Am Sonntag spielen die Young Boys gegen Basel. Es ist der Vergleich der zwei grössten Schweizer Vereine, ein Klassiker. Doch was auf dem Rasen des Basler Joggeli passiert, war diese Woche kaum ein Thema. Geredet wurde vor allem darüber, was sich daneben abspielen wird.
Damit ist schon einiges gesagt darüber, wie es dem Schweizer Fussball gerade geht. Sportlich hat das Spiel keine grosse Bedeutung, zu weit haben sich die beiden Klubs voneinander entfernt. Aktuell trennen sie in der Super League 22 Punkte. Man könnte auch sagen: Welten.
Und doch ist die Anspannung im Vorfeld der Partie greifbar. Das gilt für die beiden Klubs und ihre Fans. Es gilt auch für die Behörden und die Fussballliga. Alle stehen sie unter dem Eindruck der Ereignisse vom 4. April, dem Tag des letzten Aufeinandertreffens. Damals attackierte eine kleine Gruppe von Basler Fans nach dem Cup-Halbfinal Sicherheitsmitarbeiter. Drei von ihnen wurden schwer verletzt.
Mittlerweile, heisst es vom FC Basel, wurden alle drei aus dem Spital entlassen.
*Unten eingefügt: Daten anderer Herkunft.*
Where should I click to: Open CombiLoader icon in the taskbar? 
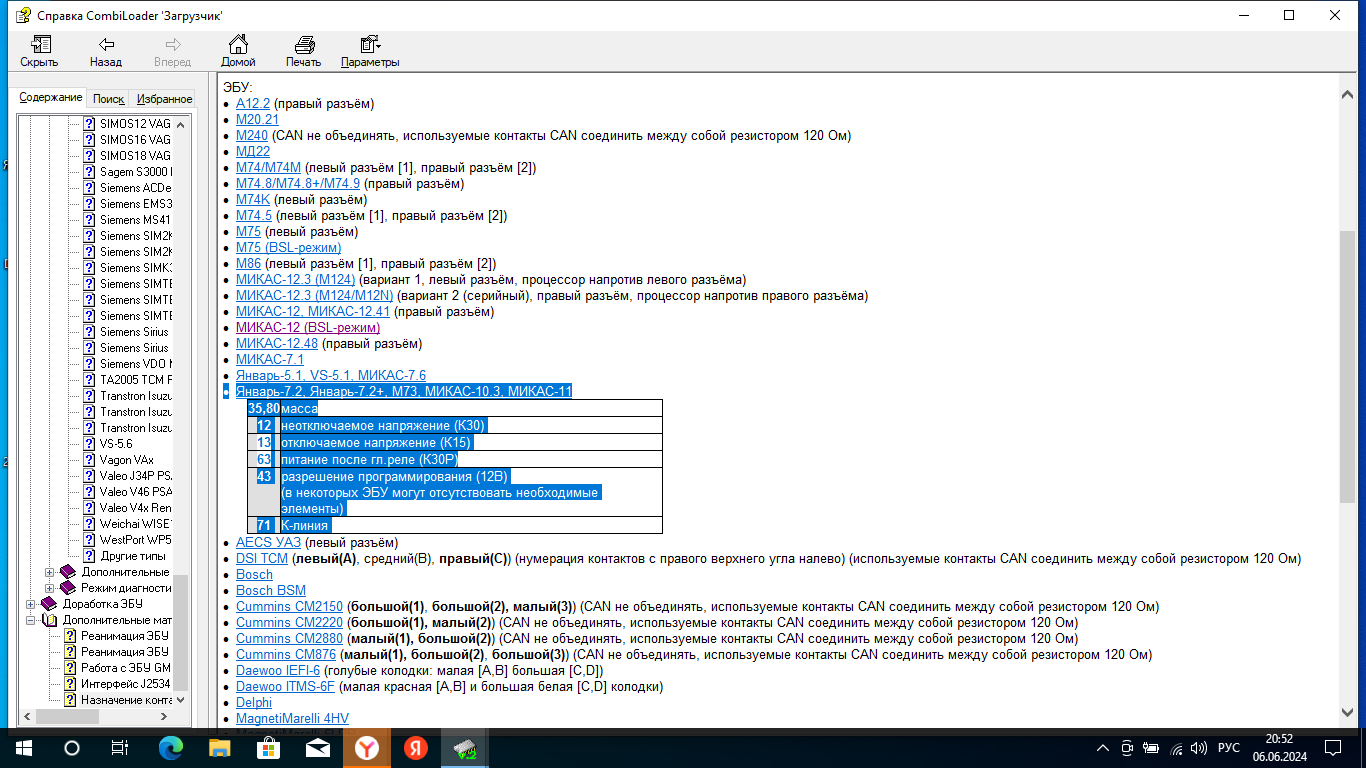coord(463,748)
Aber natürlich wirkt der sinnlose und brutale Gewaltakt, der von Behörden und Klub als neue Stufe der Eskalation verurteilt worden ist, noch nach. So sind am Sonntag im St. Jakob-Park beide Fankurven gesperrt – sowohl die Muttenzerkurve, wo sich der harte Kern der Basler Anhänger trifft, als auch der Gästesektor.
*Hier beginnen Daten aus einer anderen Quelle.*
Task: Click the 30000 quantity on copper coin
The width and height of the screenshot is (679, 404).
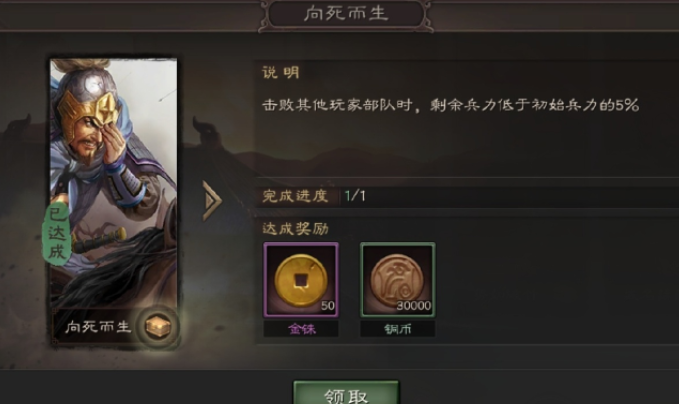Action: coord(414,306)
Es ist eine Massnahme, wie sie in Basel schon lange nicht mehr durchgesetzt wurde. 2014 musste der Klub ein Europacup-Heimspiel vor leeren Rängen austragen, weil die Uefa das so verordnete. Zuvor blieb der St. Jakob-Park 2006 zweimal und die Muttenzerkurve drei weitere Spiele leer, nach der «Schande von Basel», jenem Tag im Mai, an dem der FC Zürich dem FC Basel in letzter Minute den Meistertitel entriss und an dem es zu wüsten Krawallen kam.
Diesmal haben der FC Basel und die Basler Bewilligungsbehörden gemeinsam den Beschluss gefasst, die Fans auszusperren. Wobei der Druck auf den Klub gross war und gar ein Geisterspiel im Raum stand. So weit kommt es nun nicht. Doch die Ausgangslage bietet auch so einige Sprengkraft.
Die Muttenzerkurve hat nach den Ereignissen beim Cup-Halbfinal ein paar Tage verstreichen lassen, bis sie sich zu Wort gemeldet hat. Doch dann tat sie das am Mittwoch doch noch. Und sehr deutlich. «Das Ausmass der Gewalt schockiert uns selbst», heisst es in der Stellungnahme etwa. Oder: Man habe die eigenen Grenzen «massiv überschritten».
Die Basler Kurve kündigte eine Stärkung der Selbstregulierung und eine interne Reflexion an – und auch, dass sie am Sonntag zum Stadion kommen wird. Die Sperre wolle man aber nicht umgehen. Sondern vor dem Stadion den Match verfolgen und dabei zum «gemeinsamen Austausch zusammenkommen».
Ihr Kommen haben auch die Berner Fans angekündigt. Auch sie sind am Sonntag ausgesperrt, und für sie fühlt sich das besonders ungerecht an, weil sie an den Ereignissen von letzter Woche nicht beteiligt waren. Und jetzt doch mitbestraft werden. Die Ostkurve spricht auf ihrer Website von einer «populistischen Massnahme» und ruft alle YB-Fans auf, trotzdem nach Basel zu reisen, um ein Zeichen gegen Kollektivstrafen zu setzen. Trotz Bitte der eigenen Klubführung, das nicht zu tun. Trotz Appell der Kantonspolizei Basel-Stadt, dass Fans ohne gültige Tickets nicht zum Stadion kommen sollen.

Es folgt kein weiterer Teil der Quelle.